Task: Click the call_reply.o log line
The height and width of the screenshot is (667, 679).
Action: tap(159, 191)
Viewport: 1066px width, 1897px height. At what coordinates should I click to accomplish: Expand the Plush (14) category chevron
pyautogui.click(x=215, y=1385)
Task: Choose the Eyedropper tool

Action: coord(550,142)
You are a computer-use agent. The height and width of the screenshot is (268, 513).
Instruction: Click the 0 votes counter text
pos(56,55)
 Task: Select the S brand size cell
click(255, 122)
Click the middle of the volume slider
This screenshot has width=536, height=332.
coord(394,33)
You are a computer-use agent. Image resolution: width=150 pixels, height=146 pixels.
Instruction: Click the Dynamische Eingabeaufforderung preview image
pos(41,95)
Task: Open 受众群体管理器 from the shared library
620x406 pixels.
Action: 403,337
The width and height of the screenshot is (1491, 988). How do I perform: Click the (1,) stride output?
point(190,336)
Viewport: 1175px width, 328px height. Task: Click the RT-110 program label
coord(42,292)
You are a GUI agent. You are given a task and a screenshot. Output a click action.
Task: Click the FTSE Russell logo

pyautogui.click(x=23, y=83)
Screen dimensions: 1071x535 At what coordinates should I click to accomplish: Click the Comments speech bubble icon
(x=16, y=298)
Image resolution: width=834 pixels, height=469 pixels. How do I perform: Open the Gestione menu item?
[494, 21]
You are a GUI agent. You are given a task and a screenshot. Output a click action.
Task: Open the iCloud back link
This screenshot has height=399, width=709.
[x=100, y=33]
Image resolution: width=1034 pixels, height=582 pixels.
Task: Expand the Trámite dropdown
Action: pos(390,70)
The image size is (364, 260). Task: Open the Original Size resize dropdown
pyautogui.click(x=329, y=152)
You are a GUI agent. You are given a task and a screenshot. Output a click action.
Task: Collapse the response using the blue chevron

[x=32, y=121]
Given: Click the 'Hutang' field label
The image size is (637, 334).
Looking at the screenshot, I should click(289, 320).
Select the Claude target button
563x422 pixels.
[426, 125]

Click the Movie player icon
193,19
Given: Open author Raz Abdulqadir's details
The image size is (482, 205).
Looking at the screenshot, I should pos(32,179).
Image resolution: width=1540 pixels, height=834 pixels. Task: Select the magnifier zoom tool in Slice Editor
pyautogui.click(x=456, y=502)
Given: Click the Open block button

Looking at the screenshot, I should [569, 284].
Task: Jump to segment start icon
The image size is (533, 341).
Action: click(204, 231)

Problem to solve>
Please print exactly the lines from the one containing "The image size is (482, 205)." through the last line of the records, both included, and nothing else.

Reply>
The image size is (482, 205).
Looking at the screenshot, I should pos(32,179).
Image resolution: width=1540 pixels, height=834 pixels. Task: Select the magnifier zoom tool in Slice Editor
pyautogui.click(x=456, y=502)
Given: Click the Open block button

Looking at the screenshot, I should [569, 284].
Task: Jump to segment start icon
The image size is (533, 341).
Action: click(204, 231)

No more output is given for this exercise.